■ TRECHO APRESENTADO
Entendendo os conceitos principais sobre um depurador e como eles funcionam.
Depuradores (debuggers) são ferramentas que atuam se conectando (attaching) em processos para controlar e monitorar a execução dos mesmos. Isso é possível por meio de recursos que o próprio sistema operacional provém, no caso do Linux por meio da syscall ptrace.
O processo que se conecta é chamado de tracer e o processo conectado é chamado de tracee. Essa conexão é chamada de attach e é feita em uma thread individual do processo. Quando o depurador faz attach em um processo ele na verdade está fazendo attach na thread principal do processo.
As threads são tarefas individuais em um processo. Cada thread de um processo executa um código diferente de maneira concorrente em relação as outras threads do mesmo processo.
Um processo é basicamente a imagem de um programa em execução. Uma parte do sistema operacional conhecida como loader (ou dynamic linker) é a responsável por ler o arquivo executável, mapear seus códigos e dados na memória, carregar dependências (bibliotecas) resolvendo seus símbolos e iniciar a execução da thread principal do processo no código que está no endereço do entry point do executável. Onde entry point se trata de um endereço armazenado dentro do arquivo executável e é o endereço onde a thread principal inicia a execução.
O depurador tem acesso a memória de um processo e pode controlar a execução das threads do processo. Ele também tem acesso a outras informações sobre o processo, como o valor dos registradores em uma thread por exemplo.

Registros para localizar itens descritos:
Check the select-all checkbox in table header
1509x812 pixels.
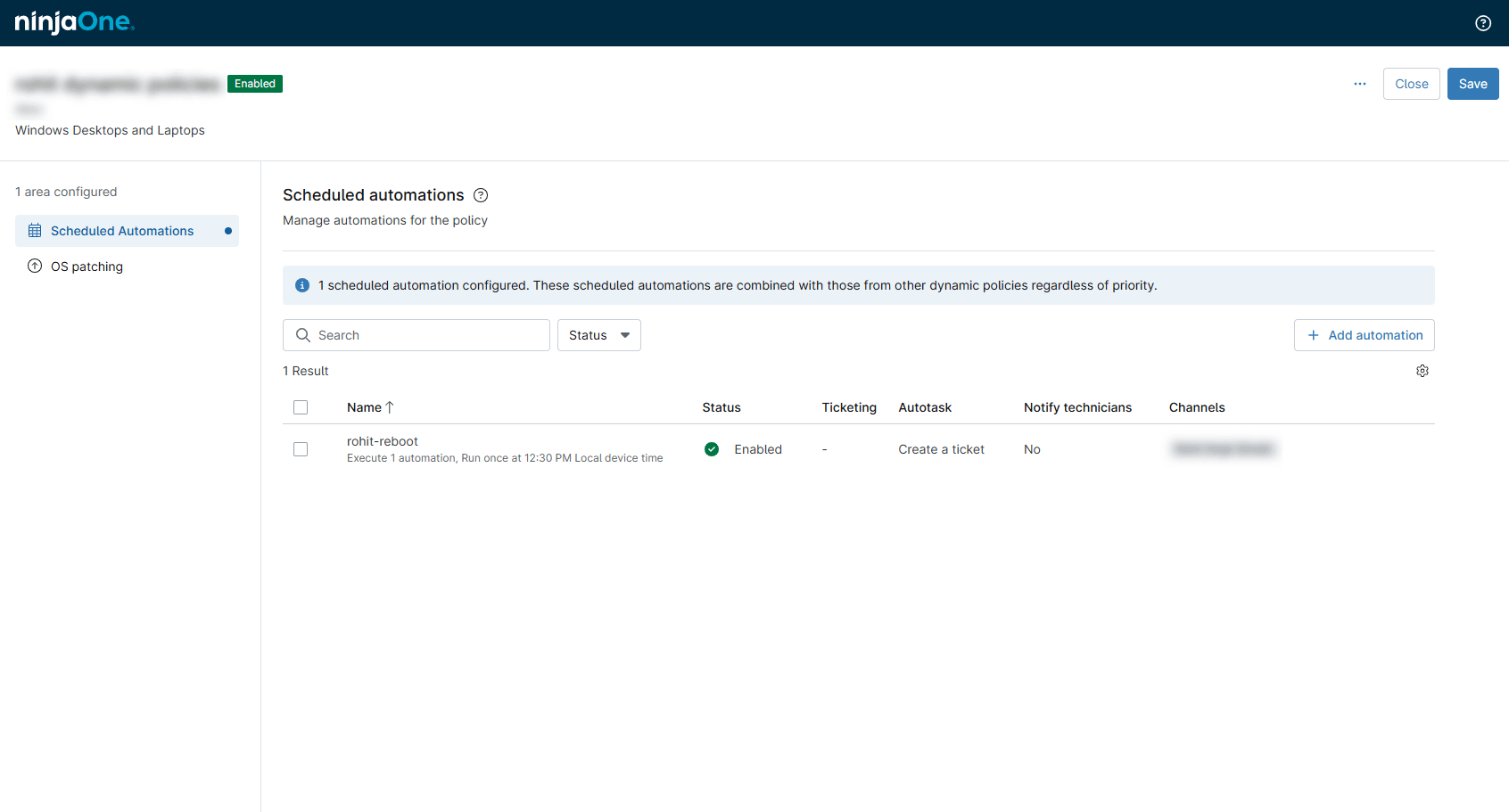tap(301, 406)
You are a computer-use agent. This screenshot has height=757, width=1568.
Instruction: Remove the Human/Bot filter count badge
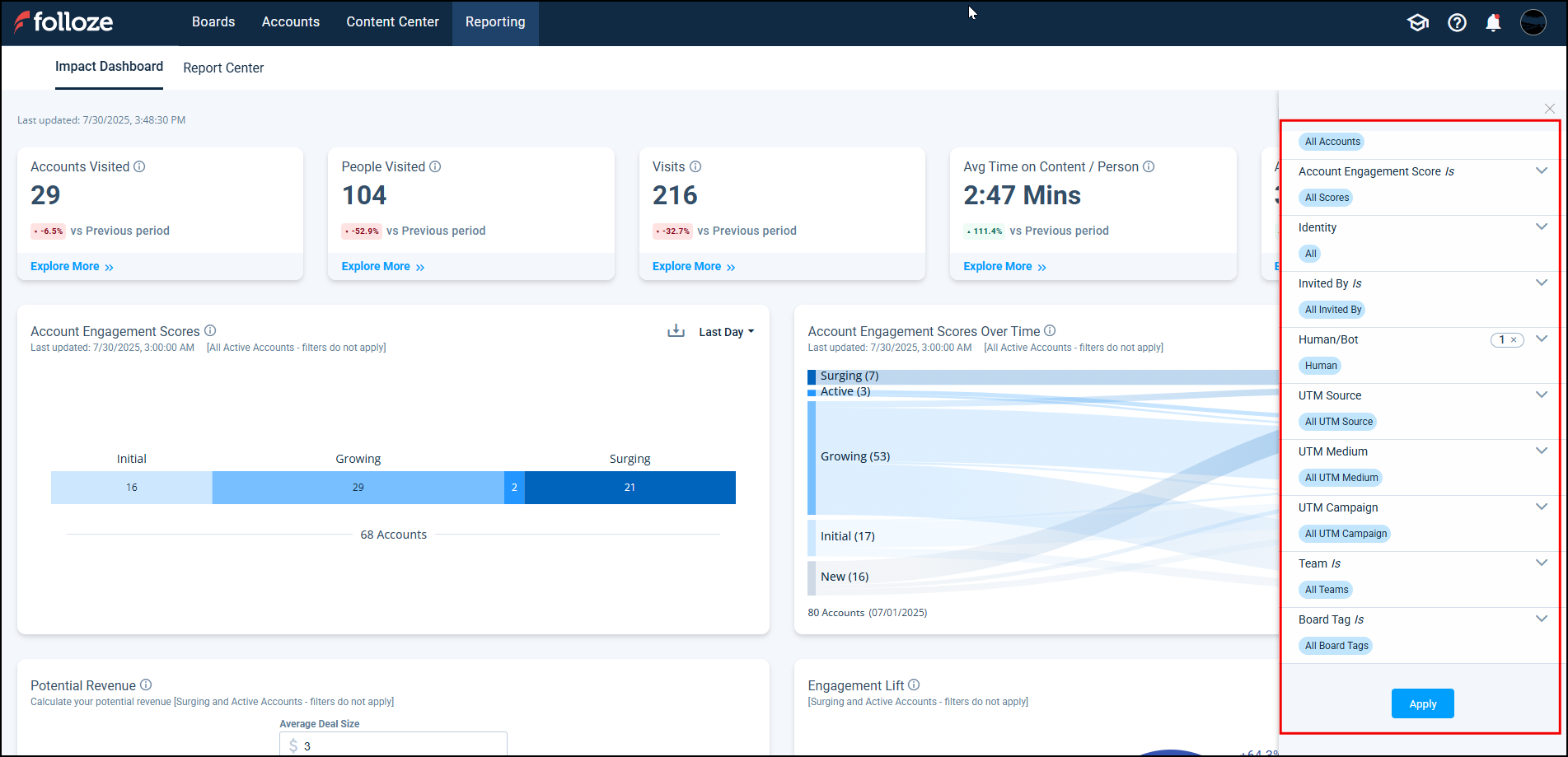(x=1514, y=339)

■ PROBLEMA PROPOSTO
Reproduza na íntegra, sem nenhuma alteração, o texto sobre depuradores.

■ RESPOSTA COMPLETA
Entendendo os conceitos principais sobre um depurador e como eles funcionam.
Depuradores (debuggers) são ferramentas que atuam se conectando (attaching) em processos para controlar e monitorar a execução dos mesmos. Isso é possível por meio de recursos que o próprio sistema operacional provém, no caso do Linux por meio da syscall ptrace.
O processo que se conecta é chamado de tracer e o processo conectado é chamado de tracee. Essa conexão é chamada de attach e é feita em uma thread individual do processo. Quando o depurador faz attach em um processo ele na verdade está fazendo attach na thread principal do processo.
As threads são tarefas individuais em um processo. Cada thread de um processo executa um código diferente de maneira concorrente em relação as outras threads do mesmo processo.
Um processo é basicamente a imagem de um programa em execução. Uma parte do sistema operacional conhecida como loader (ou dynamic linker) é a responsável por ler o arquivo executável, mapear seus códigos e dados na memória, carregar dependências (bibliotecas) resolvendo seus símbolos e iniciar a execução da thread principal do processo no código que está no endereço do entry point do executável. Onde entry point se trata de um endereço armazenado dentro do arquivo executável e é o endereço onde a thread principal inicia a execução.
O depurador tem acesso a memória de um processo e pode controlar a execução das threads do processo. Ele também tem acesso a outras informações sobre o processo, como o valor dos registradores em uma thread por exemplo.